Inflação e crescimento: diferentes gerações, diferentes traumas

“Vejo o Brasil como um país que viveria os ideais do crescimento sustentável. É o lugar mais bonito do mundo e integrar o mundo natural e a economia seria uma agenda perfeita para o Brasil. Portanto, espero que um próximo governo use o desenvolvimento sustentável como um princípio organizacional para o País. Governar de forma honesta e promovendo tecnologia, que é onde a competitividade estará no futuro.”

 Jeffrey Sachs

Aproveitando minha viagem a Belém para o lançamento do livro Economia + Criatividade = Economia Criativa, o Prof.

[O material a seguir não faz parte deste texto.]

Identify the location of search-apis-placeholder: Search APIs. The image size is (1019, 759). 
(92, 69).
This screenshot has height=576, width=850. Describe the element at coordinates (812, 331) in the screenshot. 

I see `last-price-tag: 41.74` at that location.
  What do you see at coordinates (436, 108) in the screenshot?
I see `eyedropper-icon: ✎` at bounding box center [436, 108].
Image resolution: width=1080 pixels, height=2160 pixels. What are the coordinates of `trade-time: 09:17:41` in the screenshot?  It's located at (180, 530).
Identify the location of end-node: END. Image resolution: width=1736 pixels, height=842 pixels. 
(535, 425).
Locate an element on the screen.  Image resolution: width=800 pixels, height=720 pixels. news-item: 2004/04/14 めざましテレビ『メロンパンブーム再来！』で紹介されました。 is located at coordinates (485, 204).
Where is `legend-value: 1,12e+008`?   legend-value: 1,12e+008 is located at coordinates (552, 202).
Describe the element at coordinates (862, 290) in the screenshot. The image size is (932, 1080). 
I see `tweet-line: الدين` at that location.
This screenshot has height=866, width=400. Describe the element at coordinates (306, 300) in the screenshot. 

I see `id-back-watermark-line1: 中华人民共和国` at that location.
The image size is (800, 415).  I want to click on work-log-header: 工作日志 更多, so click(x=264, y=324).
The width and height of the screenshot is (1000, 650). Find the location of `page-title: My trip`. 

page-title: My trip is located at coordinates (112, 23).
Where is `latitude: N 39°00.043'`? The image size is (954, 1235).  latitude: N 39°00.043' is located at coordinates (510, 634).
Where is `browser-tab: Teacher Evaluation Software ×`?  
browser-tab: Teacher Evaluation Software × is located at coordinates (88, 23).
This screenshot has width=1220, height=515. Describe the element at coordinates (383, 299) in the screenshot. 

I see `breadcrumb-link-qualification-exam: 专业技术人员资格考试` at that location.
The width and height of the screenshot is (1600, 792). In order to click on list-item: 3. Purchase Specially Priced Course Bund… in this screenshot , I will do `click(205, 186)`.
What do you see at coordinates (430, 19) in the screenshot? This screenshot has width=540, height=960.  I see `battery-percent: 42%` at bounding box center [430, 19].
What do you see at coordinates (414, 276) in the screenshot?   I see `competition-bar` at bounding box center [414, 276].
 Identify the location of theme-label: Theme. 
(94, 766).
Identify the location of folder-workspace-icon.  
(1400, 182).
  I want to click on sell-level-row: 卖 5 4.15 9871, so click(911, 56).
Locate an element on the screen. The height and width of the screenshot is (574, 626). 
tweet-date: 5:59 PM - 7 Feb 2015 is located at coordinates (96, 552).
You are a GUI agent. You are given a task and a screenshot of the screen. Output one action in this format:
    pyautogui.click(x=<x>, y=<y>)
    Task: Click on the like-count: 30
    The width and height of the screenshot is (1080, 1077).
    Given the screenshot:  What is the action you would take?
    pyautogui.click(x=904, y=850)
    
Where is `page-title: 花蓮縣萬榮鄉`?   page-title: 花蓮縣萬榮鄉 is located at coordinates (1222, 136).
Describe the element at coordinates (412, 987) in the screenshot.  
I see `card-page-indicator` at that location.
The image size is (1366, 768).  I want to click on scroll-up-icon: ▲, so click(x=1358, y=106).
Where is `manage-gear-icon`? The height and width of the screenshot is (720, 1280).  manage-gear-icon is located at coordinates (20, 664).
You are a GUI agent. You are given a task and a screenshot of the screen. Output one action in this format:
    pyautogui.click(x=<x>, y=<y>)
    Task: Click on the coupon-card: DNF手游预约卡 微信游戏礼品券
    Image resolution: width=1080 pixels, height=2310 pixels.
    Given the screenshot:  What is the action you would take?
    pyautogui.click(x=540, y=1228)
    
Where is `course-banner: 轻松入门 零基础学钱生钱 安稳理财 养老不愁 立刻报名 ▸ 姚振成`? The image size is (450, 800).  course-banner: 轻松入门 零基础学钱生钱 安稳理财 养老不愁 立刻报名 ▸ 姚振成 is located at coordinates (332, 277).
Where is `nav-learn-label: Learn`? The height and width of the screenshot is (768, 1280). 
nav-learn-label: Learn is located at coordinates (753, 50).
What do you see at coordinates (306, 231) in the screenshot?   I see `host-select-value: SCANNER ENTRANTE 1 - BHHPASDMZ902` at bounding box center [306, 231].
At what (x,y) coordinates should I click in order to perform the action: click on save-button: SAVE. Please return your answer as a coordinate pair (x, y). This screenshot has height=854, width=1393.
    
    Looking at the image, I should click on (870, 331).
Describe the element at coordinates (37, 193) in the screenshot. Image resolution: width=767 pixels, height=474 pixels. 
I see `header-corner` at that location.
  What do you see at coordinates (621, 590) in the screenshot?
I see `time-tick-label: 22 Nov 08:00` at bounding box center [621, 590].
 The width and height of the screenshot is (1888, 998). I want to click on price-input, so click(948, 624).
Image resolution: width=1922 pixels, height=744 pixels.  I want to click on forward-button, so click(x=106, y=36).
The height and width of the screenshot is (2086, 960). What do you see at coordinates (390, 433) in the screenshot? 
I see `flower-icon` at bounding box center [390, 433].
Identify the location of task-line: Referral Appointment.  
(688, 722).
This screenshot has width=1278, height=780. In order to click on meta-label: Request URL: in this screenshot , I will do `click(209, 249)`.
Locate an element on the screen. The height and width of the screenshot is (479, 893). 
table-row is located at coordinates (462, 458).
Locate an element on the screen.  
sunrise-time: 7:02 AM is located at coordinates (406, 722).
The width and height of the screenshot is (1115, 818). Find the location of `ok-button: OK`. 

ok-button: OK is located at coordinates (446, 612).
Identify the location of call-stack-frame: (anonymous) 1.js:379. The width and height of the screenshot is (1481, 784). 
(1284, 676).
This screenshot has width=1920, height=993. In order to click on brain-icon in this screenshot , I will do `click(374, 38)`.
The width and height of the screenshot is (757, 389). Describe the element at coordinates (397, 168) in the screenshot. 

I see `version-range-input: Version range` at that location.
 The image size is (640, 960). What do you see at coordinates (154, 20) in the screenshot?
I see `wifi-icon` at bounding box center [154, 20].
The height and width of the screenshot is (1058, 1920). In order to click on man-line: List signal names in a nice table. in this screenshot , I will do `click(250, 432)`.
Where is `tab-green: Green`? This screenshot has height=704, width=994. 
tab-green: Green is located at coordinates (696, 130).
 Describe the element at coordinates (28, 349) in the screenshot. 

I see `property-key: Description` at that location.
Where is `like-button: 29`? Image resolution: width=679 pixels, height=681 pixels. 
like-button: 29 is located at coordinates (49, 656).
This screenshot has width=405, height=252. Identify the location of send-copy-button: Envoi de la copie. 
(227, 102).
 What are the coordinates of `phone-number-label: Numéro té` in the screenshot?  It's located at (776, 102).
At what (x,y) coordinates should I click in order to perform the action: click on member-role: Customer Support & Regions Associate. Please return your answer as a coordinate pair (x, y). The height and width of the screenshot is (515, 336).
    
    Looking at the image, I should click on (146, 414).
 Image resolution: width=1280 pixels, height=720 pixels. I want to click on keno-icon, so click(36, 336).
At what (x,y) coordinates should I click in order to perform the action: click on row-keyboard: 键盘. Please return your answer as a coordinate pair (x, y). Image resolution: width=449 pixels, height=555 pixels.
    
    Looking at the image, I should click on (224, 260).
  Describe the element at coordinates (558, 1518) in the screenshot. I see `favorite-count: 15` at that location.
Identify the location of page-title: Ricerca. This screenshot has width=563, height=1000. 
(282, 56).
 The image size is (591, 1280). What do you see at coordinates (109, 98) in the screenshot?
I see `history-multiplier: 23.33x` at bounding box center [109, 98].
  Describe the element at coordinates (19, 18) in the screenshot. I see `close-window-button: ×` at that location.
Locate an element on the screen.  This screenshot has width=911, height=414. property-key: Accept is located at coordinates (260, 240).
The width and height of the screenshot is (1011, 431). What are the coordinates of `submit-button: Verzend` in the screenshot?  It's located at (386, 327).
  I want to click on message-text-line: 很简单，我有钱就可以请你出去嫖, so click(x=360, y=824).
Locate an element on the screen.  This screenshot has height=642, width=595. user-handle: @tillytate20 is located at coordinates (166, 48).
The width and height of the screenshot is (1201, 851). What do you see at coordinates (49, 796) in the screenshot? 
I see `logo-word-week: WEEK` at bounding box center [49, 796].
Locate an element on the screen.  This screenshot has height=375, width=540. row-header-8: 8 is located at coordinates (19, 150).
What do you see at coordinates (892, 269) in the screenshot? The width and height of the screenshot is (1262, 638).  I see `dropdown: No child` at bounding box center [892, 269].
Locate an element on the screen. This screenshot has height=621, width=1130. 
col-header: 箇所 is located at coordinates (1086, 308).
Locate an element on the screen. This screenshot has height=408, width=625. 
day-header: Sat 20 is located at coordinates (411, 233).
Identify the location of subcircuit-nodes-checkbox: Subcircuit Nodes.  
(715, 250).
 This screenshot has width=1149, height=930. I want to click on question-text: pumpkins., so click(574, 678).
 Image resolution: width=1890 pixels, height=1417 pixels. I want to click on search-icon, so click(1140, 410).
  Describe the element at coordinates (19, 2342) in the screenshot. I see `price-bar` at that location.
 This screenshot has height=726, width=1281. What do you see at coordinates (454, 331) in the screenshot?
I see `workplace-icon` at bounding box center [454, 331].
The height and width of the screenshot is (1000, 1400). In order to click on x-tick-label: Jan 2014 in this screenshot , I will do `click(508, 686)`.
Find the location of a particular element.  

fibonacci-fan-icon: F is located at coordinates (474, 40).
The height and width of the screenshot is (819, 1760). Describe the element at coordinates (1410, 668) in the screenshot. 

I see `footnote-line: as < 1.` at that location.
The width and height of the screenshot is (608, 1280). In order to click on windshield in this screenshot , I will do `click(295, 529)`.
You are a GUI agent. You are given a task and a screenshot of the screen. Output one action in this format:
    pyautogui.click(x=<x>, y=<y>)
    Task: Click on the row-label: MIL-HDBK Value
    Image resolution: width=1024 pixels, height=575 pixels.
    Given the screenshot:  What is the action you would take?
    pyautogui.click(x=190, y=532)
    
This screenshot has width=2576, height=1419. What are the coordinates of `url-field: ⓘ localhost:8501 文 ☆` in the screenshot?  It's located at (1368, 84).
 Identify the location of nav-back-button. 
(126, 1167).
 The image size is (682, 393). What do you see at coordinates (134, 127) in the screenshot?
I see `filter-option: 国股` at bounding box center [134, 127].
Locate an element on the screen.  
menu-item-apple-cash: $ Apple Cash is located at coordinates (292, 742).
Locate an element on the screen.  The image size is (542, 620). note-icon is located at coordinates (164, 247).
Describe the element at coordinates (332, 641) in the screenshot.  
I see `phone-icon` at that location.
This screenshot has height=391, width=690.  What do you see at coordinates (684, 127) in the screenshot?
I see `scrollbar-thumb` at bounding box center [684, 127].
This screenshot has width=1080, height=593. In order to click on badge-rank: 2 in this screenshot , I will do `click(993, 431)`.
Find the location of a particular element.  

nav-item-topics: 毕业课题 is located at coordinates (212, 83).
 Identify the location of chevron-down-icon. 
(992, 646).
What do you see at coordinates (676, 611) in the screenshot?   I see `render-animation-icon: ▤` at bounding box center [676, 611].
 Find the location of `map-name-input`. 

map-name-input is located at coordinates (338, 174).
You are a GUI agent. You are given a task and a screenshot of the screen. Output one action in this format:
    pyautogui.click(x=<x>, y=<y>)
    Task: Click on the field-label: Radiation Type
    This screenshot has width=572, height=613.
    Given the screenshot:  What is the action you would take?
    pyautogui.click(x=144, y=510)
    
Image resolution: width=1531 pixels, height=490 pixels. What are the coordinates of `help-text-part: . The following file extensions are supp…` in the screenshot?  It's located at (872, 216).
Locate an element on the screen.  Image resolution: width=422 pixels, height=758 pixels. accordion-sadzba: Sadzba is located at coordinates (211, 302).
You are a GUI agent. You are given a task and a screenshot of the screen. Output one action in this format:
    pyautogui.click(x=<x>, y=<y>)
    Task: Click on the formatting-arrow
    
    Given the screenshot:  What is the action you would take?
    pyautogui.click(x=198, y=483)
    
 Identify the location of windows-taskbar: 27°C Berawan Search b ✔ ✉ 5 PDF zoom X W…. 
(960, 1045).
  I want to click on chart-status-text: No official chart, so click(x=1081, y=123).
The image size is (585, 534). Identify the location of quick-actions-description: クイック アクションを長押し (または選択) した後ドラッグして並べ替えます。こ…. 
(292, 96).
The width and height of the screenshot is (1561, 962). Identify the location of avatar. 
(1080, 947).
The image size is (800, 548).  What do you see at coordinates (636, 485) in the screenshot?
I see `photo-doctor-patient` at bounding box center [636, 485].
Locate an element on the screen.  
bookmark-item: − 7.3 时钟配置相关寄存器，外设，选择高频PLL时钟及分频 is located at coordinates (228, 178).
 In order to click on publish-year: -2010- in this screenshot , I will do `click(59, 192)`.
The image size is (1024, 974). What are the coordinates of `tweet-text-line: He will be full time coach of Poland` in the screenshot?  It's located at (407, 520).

Eduardo Costa me convidou para ministrar uma aula na Universidade Federal do Pará (UFPA) para seus alunos dos cursos de Economia e de Direito.

Perguntei a ele o perfil da turma e, quando me informou que era formada, na maioria, de calouros, não tive dúvida e propus o tema Inflação, emprego e renda.

Na exposição, enfatizei o aspecto histórico, apresentando uma série de dados e gráficos de experiências inflacionárias e hiperinflacionárias tanto do Brasil como do exterior, da década de 1920 à de 1990, antes de analisar a situação atual. Como era de se esperar, a esmagadora maioria dos presentes não apenas não havia vivido, mas muitos sequer tinham conhecimento daquelas experiências.

Na sequência, apresentei os dados da atualidade, explicando que, embora a inflação de pouco mais de 10% seja preocupante, a situação é muito diferente da existente no final dos anos 1980 e início dos anos 1990 até a implementação do Plano Real. Prossegui examinando os registros mais recentes que mostram um aumento do emprego formal – ainda que o número de desempregados permaneça elevado – e a queda da renda real, constituindo um quadro complexo que deverá perdurar ainda por algum tempo.

Na fase final, destinada a perguntas, quase todas se referiam aos dados apresentados das inflações e hiperinflações de décadas passadas.

Confesso ter ficado um pouco decepcionado, pois esperava questões relacionadas ao presente e ao futuro da nossa economia. Fui, porém, alertado pelo Prof. Eduardo Costa para um fato relevante. Disse ele: “A geração que está começando o curso universitário agora, assim como a das três décadas anteriores, está traumatizada com o baixo crescimento e cansada de discutir esse assunto. Mas desconhece os dados apresentados sobre inflação, que era o assunto que monopolizava as atenções e traumatizava a geração a que você pertence. Daí o grande interesse dos alunos quando você lhes proporcionou a chance de conhecer melhor e debater o tema”.

Realmente, começando o curso de graduação em 1974, ano em que o crescimento do PIB no Brasil atingiu os 14%, fiz parte de uma geração que ainda surfou na onda do sucesso da economia brasileira que foi uma das que teve melhor desempenho no mundo entre 1870 e 1986, conforme estudo do Prof. Angus Maddison, reconhecido como um dos maiores especialistas em ciclos longos de crescimento. Até então, considerávamos natural ter taxas expressivas de crescimento e os recém-formados eram disputados pelas empresas enquanto estavam ainda na faculdade. A partir da década de 1980 o quadro se modificou totalmente e passamos a conviver com um perverso tripé que combinava estagnação prolongada, inflação crônica e pressão das dívidas (ora externa, ora interna).

A década perdida de 1980, cujo significado fica evidente na figura 1, foi seguida de outras três décadas – 1991-2000, 2001-2010 e 2011-2020 – caracterizadas por taxas de crescimento pífias, abaixo do nosso potencial de crescimento.

Figura 1 – A década perdida*

Fonte: WEFFORT, Francisco. Qual Democracia? (Cia das Letras, pág. 67)

* O índice geral, elaborado pela CEPAL, inclui todos os países latino-americanos, 
não apenas os aqui listados. Não considera os dados de Cuba porque o conceito de 
produto social é diferente dos demais.

Daí a mudança de perspectiva dos meus contemporâneos e dos economistas mais jovens.

Não há como discordar: diferentes gerações, diferentes traumas.

 

Referências

DAVILA, Anapaula Iacovino; MACHADO, Luiz Alberto; PAULA, Mauricio Andrade de; SANTOS, Sonia Helena. Economia + Criatividade = Economia Criativa. São Paulo: Scriptum, 2021.

MACHADO, Luiz Alberto. Equação complicada. Disponível em http://www.souzaaranhamachado.com.br/2022/04/equacao-complicada/.

WEFFORT, Francisco. Qual democracia? São Paulo: Companhia das Letras, 1992.